LACAYO: Criado vestido de librea, cuya ocupación principal era la de servir a su amo acompañándole bien a pie ya a caballo, pero principalmente en el coche o carroza que aquél utilizara para ayudarle a subir o bajar de la misma.

MERCADER: Del latín «mercator-oris», es una palabra en desuso o muy escasamente utilizada, en cuyo lugar se emplea algún sinónimo, como comerciante, negociante, traficante, etc.

Otros Términos en Desuso

ADAFINA: He aquí el ascendiente del «cocido». Aunque aún no ha desaparecido la palabra «cocido» como realidad culinaria, sí tiende a ello por dos motivos: primero, por la evolución alimentaria en la dieta del castellano rural, que lo elimina, y segundo, porque es un plato caro si se hace como se decía en el siglo pasado: «Si quieres que sepa, dale que duela».
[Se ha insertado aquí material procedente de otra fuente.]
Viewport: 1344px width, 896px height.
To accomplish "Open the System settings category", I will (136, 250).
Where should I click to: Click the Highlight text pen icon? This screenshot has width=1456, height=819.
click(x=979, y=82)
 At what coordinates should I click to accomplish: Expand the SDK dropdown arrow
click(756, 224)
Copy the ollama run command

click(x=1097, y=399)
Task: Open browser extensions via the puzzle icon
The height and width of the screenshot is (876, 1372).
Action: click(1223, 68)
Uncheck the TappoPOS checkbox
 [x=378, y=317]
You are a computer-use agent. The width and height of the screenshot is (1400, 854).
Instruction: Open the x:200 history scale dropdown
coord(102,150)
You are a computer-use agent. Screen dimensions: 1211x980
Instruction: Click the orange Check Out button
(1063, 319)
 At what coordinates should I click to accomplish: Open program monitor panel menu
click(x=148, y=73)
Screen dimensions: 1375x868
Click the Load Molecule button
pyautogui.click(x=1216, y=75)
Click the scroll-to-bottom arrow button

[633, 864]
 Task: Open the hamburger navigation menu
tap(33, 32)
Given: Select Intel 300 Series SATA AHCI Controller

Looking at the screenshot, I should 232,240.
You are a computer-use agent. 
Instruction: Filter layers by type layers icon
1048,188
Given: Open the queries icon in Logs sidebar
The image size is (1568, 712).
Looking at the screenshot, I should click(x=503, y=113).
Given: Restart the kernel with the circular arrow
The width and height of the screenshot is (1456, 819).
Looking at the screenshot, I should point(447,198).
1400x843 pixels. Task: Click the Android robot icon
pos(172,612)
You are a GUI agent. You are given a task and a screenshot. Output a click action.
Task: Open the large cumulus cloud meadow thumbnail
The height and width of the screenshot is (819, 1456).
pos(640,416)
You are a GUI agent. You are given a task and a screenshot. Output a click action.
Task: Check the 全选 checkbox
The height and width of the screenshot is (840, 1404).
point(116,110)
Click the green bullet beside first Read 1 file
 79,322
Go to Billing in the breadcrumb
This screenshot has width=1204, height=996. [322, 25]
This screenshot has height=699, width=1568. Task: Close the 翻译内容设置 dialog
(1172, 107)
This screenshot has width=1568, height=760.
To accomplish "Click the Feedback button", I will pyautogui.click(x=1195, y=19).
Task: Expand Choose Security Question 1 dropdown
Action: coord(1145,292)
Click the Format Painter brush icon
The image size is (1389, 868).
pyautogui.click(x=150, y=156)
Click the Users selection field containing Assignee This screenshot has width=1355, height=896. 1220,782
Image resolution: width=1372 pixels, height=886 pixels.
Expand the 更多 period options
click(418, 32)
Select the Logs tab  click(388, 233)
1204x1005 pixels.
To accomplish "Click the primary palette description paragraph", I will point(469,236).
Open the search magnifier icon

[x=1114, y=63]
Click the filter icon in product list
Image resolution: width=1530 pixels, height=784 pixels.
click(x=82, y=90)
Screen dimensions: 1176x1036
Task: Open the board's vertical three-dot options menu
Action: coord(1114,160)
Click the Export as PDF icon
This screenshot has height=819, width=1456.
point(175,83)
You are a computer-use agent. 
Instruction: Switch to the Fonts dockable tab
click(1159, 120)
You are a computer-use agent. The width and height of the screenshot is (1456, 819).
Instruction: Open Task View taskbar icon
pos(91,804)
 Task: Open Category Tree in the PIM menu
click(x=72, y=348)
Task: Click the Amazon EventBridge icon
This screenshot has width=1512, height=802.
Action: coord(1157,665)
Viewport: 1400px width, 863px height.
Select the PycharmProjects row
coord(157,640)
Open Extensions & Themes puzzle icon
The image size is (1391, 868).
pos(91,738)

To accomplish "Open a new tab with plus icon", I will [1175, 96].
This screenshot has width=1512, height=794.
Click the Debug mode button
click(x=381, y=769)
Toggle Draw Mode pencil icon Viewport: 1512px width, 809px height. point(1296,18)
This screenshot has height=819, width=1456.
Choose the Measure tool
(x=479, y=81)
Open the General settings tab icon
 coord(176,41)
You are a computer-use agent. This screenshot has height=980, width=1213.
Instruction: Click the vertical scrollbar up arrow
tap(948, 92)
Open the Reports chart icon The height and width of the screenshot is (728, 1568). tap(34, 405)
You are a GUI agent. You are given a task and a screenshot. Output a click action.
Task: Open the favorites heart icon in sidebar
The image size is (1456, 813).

ALCACER: Derivado del árabe «al-qasil», así se llamaba en Castilla a la cebada cuando aún estaba verde en los sembrados.

ANSINA: Antiguamente y en el lenguaje vulgar, equivalía a ansí; hoy, así.

ANTIER: Procedente de los adverbios latinos «ante» (antes) y «heri» (ayer), se utilizaba vulgar y familiarmente para expresar lo que hoy decimos anteayer.

APRISCO: Palabra de evocación bucólica, pero que hoy casi no se usa porque el rebaño se guarda generalmente en las cijas.

AVEJUNO: Con esta voz se nombraba especialmente en el siglo XVIII a las abejas, como ganado, palabra utilizada especialmente en la época de diezmar cosechas. Completamente en desuso, puesto que las abejas no son hoy consideradas como ganado. Estaba muy en consonancia con la costumbre, ya que había ganado «ovejuno, cabruno y vacuno».

BECERRO: No nos referimos a la cría de la vaca, sino al libro en que en iglesias y monasterios antiguos se manuscribían sus privilegios y propiedades.

CABRUNO: En pasados siglos, así se llamaba al ganado caprino; de igual modo que al ganado ovino se le llamaba ovejuno y a las abejas, ganado abejuno.

CEBAR: Voz desaparecida en cuanto que antes de existir la electricidad en los pueblos había velas y candiles. Estos eran unos instrumentos provistos de mecha y aceite, que servían para dar luz, aunque fuera mortecina.

DENTAL: Palo que se encajaba en la reja del arado.

EVANGELISTERO: De este modo se conocía al clérigo encargado de cantar en las misas solemnes el santo Evangelio, para el que estaba ordenado.

FIJO: En pasados siglos, la letra f sustituía a la actual h.

JURO: Derivado del latín «ius-uris», significaba tener derecho de propiedad perpetuamente sobre algo, y por tanto podía ser enajenado.

MEMORIAS: Saludo verbal o escrito que una persona enviaba a otra a través de una tercera.

MERCED: Este vocablo se aplicaba como simple cortesía al referirse a personas que carecían de otro título.

PAN: Aunque tiende a desaparecer por ser llamado cada cereal por su propio nombre (trigo.